Before the Bulldogs battle the Crimson on the football field, the Harvard and Yale Glee Clubs will go head to head tonight.

On Friday night, the Harvard and Yale Glee Clubs will give their 112th joint performance in honor of the Harvard-Yale football game. Despite the bitter competition between the two schools, officials from both groups said that the concert blends rivalry with a mutual love of music.

During the first half of the program, each group performs its own repertoire, including both classical and contemporary songs. The spirit of The Game comes through in the second act, with the two schools performing their traditional football songs, senior Glee Club officer Abigail Droge ’12 said. These tunes, she added, typically invite harmless pranking from the opposing choir and the audience.

Though Droge declined to reveal the nature of tonight’s pranks, she said that at a past Yale-Princeton Glee Club concert the Princeton group threw orange paper airplanes at the Yale Glee Club, which deflected them with blue and white umbrellas. The Yale Glee Club responded with a prank on Princeton’s tiger mascot, meowing as Princeton sang its football medley, she said.

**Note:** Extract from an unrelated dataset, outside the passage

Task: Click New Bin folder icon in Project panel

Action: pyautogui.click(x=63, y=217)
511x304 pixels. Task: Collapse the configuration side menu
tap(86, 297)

Because the show is at Yale this year, Harvard Glee Club member Dong-Ik Lee ’14 said his club will have fewer fans in the audience to help them win this popularity contest. He added that whenever the Cantab choir sings “Harvard” during their football songs, Yale students respond by shouting out “Sucks!”

“We’ll try to bash them, but because it’s Yale’s home turf, it’s much harder,” Lee said.

The participation of alumni — many of who come onstage during the fight songs and join in taunting the other choir — is an important part of the Harvard-Yale Glee Club experience, especially for new members, said Harvard Glee Club Director Andrew Clark.

The joint concert highlights a difference in the groups’ development over the years: both Glee Clubs were founded as all-male organizations, but while Yale’s included women in 1971, Harvard’s remains single-sex today, Clark said. Yale Glee Club Director Jeffrey Douma said the Harvard-Radcliffe Collegium Musicum, a co-ed choir founded in 1971, is a more direct counterpart to the Yale Glee Club, and the two groups have performed together in the past. Historically, though, the Glee Clubs are “the keepers of the traditional college songs” such as Bright College Years, so they perform together each fall for the Game, Douma said.

Because of its smaller, all-male membership, the Harvard Glee Club can perform some pieces for male voices that were written for Yale’s choir in the days before coeducation, Clark said. On Friday, Harvard will perform “Demon of the Gibbet,” a 1949 piece composed by Yale faculty member Paul Hindemith. Though “Demon in the Gibbet” has not been adapted to accommodate mixed voices, about 30 of the Yale Glee Club’s older pieces for men have been rewritten for that purpose, Douma said.

The Harvard-Yale Glee Club concert will take place on Friday night at 8 p.m. in Woolsey Hall.